▶ _Problem statement_: Rewrite the data between the line containing "The width and height of the screenshot is (1216, 522)." and the line containing "point(124,47)", inclusive, replacing "Pushover" with "Dropbox" and leaving everything else unchanged.

-- Data shown start --

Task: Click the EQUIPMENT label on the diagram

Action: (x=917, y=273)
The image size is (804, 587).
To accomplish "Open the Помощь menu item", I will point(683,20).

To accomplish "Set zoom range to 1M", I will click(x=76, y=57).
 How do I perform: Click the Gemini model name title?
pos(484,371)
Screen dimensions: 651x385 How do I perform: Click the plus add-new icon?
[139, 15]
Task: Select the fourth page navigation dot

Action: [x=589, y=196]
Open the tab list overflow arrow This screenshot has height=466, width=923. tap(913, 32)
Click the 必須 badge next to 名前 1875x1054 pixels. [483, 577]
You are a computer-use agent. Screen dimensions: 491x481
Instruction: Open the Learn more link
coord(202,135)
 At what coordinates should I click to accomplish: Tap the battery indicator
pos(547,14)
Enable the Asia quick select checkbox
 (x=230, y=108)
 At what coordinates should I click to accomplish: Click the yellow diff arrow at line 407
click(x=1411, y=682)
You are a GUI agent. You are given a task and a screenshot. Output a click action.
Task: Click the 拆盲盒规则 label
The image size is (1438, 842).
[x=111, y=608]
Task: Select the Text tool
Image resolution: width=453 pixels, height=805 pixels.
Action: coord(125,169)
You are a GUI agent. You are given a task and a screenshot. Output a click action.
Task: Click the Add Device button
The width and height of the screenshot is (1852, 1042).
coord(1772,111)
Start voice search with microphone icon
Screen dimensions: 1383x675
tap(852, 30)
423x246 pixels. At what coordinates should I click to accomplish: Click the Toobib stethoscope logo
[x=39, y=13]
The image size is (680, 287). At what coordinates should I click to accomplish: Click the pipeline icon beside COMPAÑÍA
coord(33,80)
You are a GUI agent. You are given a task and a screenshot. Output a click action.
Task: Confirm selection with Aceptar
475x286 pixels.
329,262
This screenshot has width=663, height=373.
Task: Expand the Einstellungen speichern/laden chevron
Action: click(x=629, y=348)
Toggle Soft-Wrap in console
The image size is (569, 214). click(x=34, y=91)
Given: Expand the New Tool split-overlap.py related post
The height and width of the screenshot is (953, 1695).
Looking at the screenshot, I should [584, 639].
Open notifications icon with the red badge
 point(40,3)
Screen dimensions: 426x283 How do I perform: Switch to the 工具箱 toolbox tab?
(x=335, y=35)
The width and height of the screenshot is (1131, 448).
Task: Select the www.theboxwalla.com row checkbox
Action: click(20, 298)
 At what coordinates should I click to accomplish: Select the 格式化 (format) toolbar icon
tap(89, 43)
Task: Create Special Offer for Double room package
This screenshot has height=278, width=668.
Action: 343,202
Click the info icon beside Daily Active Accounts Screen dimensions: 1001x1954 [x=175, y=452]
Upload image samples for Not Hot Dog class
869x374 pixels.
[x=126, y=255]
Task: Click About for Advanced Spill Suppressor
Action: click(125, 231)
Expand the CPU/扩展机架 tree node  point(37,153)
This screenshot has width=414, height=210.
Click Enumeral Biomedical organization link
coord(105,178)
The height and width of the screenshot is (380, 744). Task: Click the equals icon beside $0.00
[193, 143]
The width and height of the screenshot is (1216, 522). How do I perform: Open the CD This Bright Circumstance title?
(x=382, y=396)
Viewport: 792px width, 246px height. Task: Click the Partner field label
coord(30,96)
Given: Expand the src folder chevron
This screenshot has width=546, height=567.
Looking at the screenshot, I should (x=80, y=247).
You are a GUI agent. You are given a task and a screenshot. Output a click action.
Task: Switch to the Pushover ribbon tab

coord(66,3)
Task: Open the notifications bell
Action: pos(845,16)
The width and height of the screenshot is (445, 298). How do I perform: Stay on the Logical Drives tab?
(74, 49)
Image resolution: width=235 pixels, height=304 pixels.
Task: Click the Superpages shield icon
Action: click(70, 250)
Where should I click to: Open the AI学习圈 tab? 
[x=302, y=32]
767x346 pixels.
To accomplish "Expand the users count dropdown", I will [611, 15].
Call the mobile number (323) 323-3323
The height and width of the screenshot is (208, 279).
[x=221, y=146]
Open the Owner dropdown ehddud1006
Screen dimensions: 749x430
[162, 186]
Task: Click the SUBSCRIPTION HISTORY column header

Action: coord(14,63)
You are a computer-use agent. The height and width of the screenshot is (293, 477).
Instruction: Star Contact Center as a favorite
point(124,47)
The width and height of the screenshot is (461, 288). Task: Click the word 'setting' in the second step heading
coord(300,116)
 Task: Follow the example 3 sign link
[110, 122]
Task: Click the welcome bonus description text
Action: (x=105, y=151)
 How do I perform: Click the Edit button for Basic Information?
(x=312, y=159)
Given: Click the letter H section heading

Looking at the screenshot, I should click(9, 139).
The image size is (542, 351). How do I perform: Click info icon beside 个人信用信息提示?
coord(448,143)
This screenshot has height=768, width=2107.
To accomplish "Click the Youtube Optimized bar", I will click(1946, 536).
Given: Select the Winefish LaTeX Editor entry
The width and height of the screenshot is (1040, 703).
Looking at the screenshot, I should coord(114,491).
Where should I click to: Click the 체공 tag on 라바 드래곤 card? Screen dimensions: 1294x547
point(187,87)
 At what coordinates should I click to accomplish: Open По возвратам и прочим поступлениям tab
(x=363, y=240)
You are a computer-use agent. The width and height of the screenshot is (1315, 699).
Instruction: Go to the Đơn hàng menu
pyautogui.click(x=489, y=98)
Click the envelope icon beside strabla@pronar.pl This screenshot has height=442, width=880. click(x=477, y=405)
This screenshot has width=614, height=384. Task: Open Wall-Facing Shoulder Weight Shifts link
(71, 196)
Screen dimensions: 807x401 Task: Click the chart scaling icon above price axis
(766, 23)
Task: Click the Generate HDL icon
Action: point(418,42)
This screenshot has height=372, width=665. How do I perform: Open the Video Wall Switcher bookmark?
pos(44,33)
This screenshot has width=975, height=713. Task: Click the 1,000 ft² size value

-- Data shown end --

▶ _Final result_:
The width and height of the screenshot is (1216, 522). How do I perform: Open the CD This Bright Circumstance title?
(x=382, y=396)
Viewport: 792px width, 246px height. Task: Click the Partner field label
coord(30,96)
Given: Expand the src folder chevron
This screenshot has width=546, height=567.
Looking at the screenshot, I should (x=80, y=247).
You are a GUI agent. You are given a task and a screenshot. Output a click action.
Task: Switch to the Dropbox ribbon tab

coord(66,3)
Task: Open the notifications bell
Action: pos(845,16)
The width and height of the screenshot is (445, 298). How do I perform: Stay on the Logical Drives tab?
(74, 49)
Image resolution: width=235 pixels, height=304 pixels.
Task: Click the Superpages shield icon
Action: click(70, 250)
Where should I click to: Open the AI学习圈 tab? 
[x=302, y=32]
767x346 pixels.
To accomplish "Expand the users count dropdown", I will [611, 15].
Call the mobile number (323) 323-3323
The height and width of the screenshot is (208, 279).
[x=221, y=146]
Open the Owner dropdown ehddud1006
Screen dimensions: 749x430
[162, 186]
Task: Click the SUBSCRIPTION HISTORY column header

Action: coord(14,63)
You are a computer-use agent. The height and width of the screenshot is (293, 477).
Instruction: Star Contact Center as a favorite
point(124,47)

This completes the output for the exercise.